In our modern culture, we have both the politicization of science and the scientization of politics. They sound similar but the goals are different - the first obviously seeks to inject political agendas into science while the second seeks to make a political objective seem more rational by mapping it to a science topology.

Rarely does one event do both but we have been treated to that recently in the form of 'Soylent Pink', the pink slime recently making the news again.  As we have gotten more inclined to asking for other taxpayers to give us more 'services' we risk becoming less able to do what we might want - freedom is lost when we abdicate it for that eponymous free lunch. If government gives us free health care, government can then demand we not smoke and not eat and not drink because it raises the price of health care if we get a disease.  How do cultural mullahs know which lung cancer patient got smoking from cigarettes, since 50% of lung cancer instances are in people who never smoked?  It's a miracle of science if they can figure that out.

And in a culture where it is becoming okay for a public school official to force a child to buy a school lunch, who determines that peanut butter and jelly is not nutritionally acceptable yet Tater Tots are? And if government is buying you that free lunch, and they want it to be meat derivatives laced with ammonia, you can't really complain.  But should you?

If you read this site, you are likely more moderate than if you are a daily reader of most other science publications. So if I tell you that seven million pounds of ammonia-laced meat byproduct are being bought for schools, will you blame Big Business lobbying or do you think traces of ammonia are less harmful than E. coli? Do you worry that it is connective tissue and beef scraps normally destined for dog food or do you consider it like Chicken Nuggets, except made of beef?

Which side is pro-science?

Critics contend it is hypocritical for First Lady Michelle Obama to express concern with healthy eating for children when taxpayer money is buying pink slime. But even the term "pink slime" is emotional verbage, a silly hyperbole like Frankenfood and Rachel Carson's "Silent Spring" that has nothing at all to do with science. It isn't listed as an ingredient because it isn't really an ingredient, it is actually pretty lean meat. There is no more ammonia in a hamburger than there is medical ingredients in homeopathic magic water.


Mmmm, lunch. Link: EducationNews.org


Do you want ammonia or E. coli?


This 'pink slime' has actually been around since the 1980s. It is meat that has been put in a centrifuge to separate the meat from the fat.  In the 1990s, during an E. coli scare, meat producers began using ammonia to kill pathogens. We didn't have E. coli outbreaks like they have had in Europe because there is a reasonable science solution and we use it. 

Critics, including some scientists who used to work in the USDA, liken it to dog food, only more dangerous.  Microbiologist Gerald Zirnstein worked for the Food Safety Inspection Service during the Bush administration and was the one who coined the term 'pink slime'.  Well, that was the Dark Ages for science, when Republicans doubled funding for the NIH but science bloggers bleated intolerance because the president went to church.
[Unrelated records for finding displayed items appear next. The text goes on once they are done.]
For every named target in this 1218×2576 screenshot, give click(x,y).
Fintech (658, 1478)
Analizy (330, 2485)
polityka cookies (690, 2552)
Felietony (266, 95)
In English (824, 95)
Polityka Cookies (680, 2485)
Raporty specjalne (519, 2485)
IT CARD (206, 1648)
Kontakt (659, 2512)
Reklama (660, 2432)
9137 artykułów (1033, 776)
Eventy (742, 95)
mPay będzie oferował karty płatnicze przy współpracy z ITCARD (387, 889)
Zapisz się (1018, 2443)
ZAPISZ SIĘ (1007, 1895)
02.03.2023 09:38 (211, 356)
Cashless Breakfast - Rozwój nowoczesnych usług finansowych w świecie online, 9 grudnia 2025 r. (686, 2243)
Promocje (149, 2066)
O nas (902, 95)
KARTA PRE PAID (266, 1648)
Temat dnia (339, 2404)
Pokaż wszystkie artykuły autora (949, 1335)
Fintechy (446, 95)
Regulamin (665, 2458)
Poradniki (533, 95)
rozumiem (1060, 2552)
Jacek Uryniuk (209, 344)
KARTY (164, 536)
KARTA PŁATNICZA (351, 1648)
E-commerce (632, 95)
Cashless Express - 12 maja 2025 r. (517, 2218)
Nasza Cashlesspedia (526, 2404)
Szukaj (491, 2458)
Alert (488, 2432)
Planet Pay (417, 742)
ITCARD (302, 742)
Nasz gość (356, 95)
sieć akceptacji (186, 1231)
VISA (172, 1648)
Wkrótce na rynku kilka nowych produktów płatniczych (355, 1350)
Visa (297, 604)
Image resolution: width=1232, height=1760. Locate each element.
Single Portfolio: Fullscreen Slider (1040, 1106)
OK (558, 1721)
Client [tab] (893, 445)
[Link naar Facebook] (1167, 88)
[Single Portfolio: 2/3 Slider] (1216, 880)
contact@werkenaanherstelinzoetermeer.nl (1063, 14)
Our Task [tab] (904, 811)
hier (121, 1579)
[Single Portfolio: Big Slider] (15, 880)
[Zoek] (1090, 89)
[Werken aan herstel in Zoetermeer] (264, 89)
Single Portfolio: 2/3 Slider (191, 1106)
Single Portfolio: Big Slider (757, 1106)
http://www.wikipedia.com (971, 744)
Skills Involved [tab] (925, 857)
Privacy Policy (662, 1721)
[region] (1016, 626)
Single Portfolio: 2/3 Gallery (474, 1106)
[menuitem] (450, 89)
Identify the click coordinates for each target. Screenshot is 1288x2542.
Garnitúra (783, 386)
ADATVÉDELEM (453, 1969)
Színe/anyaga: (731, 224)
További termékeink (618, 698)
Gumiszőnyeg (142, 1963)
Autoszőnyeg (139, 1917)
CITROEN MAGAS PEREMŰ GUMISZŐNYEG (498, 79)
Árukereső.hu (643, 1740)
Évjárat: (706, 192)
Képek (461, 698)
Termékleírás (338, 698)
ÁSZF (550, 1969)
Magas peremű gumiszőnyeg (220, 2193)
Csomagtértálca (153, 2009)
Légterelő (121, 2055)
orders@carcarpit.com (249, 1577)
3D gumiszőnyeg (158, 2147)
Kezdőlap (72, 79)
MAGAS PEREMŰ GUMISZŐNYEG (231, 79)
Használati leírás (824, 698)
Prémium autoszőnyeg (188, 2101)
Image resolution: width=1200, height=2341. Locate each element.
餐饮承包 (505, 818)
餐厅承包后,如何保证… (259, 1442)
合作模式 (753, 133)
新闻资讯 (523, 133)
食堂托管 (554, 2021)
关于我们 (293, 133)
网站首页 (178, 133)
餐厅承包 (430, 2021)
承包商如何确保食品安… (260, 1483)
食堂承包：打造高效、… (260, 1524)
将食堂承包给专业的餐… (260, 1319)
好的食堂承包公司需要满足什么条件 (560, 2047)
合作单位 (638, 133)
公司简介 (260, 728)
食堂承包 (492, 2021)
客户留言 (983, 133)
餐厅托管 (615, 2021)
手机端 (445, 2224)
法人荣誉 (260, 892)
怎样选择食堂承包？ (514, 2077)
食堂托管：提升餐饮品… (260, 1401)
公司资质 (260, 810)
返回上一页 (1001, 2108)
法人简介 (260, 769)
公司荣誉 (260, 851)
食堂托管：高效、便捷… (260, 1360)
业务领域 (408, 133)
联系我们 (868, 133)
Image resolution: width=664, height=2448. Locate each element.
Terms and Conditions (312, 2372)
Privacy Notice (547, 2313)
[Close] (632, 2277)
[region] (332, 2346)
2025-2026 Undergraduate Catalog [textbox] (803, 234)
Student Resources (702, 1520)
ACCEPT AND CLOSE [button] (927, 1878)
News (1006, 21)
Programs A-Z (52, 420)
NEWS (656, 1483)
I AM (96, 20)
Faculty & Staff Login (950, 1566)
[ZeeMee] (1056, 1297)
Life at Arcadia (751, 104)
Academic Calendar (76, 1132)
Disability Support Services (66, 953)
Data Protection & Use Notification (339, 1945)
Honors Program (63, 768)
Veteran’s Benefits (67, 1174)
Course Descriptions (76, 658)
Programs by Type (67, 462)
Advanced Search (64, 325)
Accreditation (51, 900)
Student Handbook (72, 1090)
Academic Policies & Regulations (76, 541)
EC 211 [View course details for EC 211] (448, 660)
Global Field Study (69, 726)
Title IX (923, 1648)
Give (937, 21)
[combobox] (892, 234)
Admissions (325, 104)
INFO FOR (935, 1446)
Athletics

The Obama administration has increased money for school lunches - and purchases of this pink slime.  Is the president who promised "to restore science to its rightful place" ignoring scientists?  Well, yeah, usually, just like every other president always has, but his position is not anti-science this time.

Pink slime is not appetizing but few things in food processing are - do you really not know the hamburger you buy in a store has 'meat derivatives' like cow head and organs? It is also not dangerous, it is just meat that couldn't have been separated out using a knife.  The USDA does not exist to pass judgment on the merits of food (well, not yet) it exists to determine safety. They plan to buy 7 million pounds of the stuff in the coming months for the national school lunch program because it is safe.  Don't like it?  Don't buy school lunches.  But some school districts have taken to forcing children to buy school lunches if they determine a lunch from home is not nutritionally adequate.

Like pink slime is.

It's enough to make the most ardent progressive into a libertarian.  Well, maybe not.  But it is enough to make moderate people concerned that as we continue to demand that government manage more for us, 'it's for the kids" rationalization by large bureaucracies will get scarier.



Where you come down on this issue is largely a matter of personal taste.  If you get your science from hysterics like Jamie Oliver, you aren't reading this site anyway.  He, and sites like The Daily, bring this issue up again and again (The New York Times tried in 2009 and issued a retraction) because that's what people in scare journalism do.  If I had my way, nothing my family eats would be anything except food grown, killed, cleaned and cooked by no hands but mine.  But I am not worried about this being 15% of the meat in a school lunch my child eats.

Not only is the 'meat' safe, it's absolutely safer than organic beef unless you grew it and killed it yourself.  The only thing that would make pink slime safer?  Irradiating it.  But that is an anti-science belief for another time.